[BEGIN Page text]

One of the worst things that can happen in mission-critical production environments is loss of data and another is downtime. For a search service that provides end users with easy access to data using natural language, downtime would mean complete halt for those parts of your organization. Even worse if the search service is fueling your online business, it interrupts your customer access and end user experience.
That is why we designed multiple options of backup and disaster recovery for your data served via Cloudera Search, a fully integrated search service fueled by Apache Solr. This blog will highlight these options that come out of the box with our platform.
HDFS to HDFS
If you have the raw data in HDFS (which most do, and which you should!), the most straightforward way to have a hot-warm disaster recovery setup is to use our Backup and Disaster Recovery tool. It allows you to set up regular incremental updates between two clusters. You then have the option of using MapReduce Indexer or Spark Indexer to regularly index the raw data in your recovery cluster and append to a running Solr service in that same recovery cluster. This way you can easily switch over from one Solr service to the backup Solr service if you experience downtime in the original cluster.

[END Page text]
[BEGIN Recorded information]

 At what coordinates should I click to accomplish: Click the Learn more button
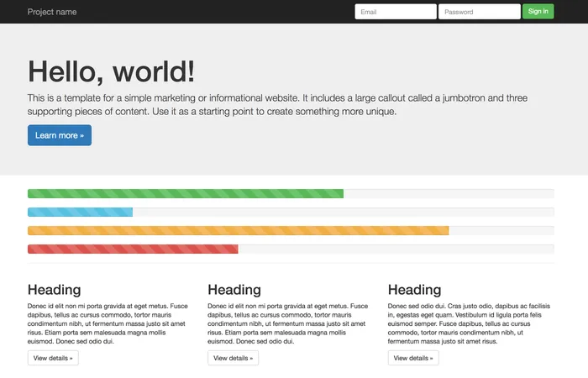pyautogui.click(x=60, y=135)
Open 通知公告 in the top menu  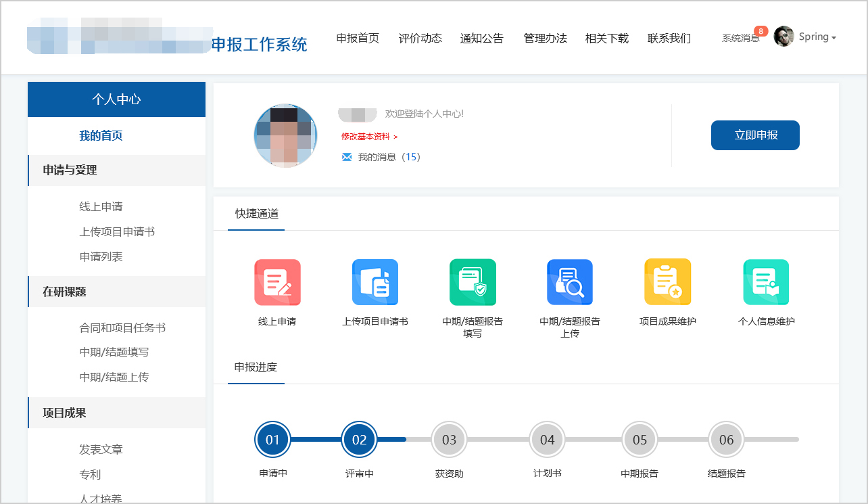tap(481, 39)
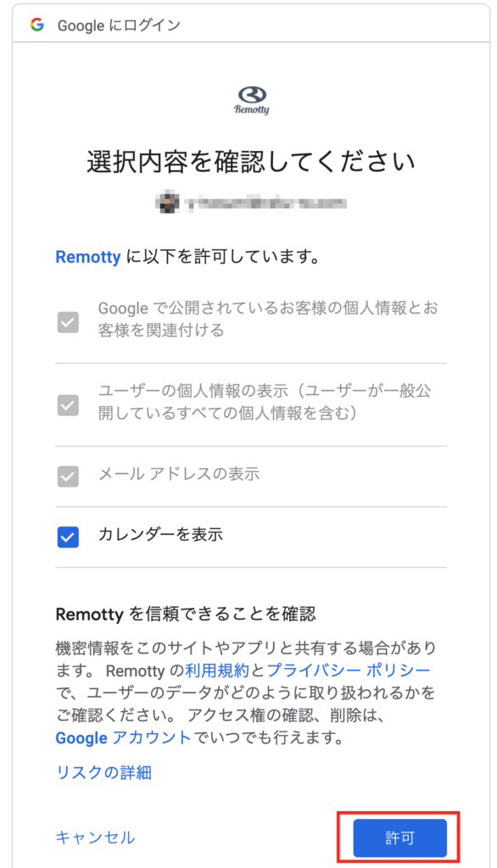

[END Recorded information]

_Objective:_ List every named software product, service, or tool mentioned in the post on Cloudera Search disaster recovery.

_Full output:_
- Cloudera Search
- Apache Solr
- HDFS
- Backup and Disaster Recovery tool
- MapReduce Indexer
- Spark Indexer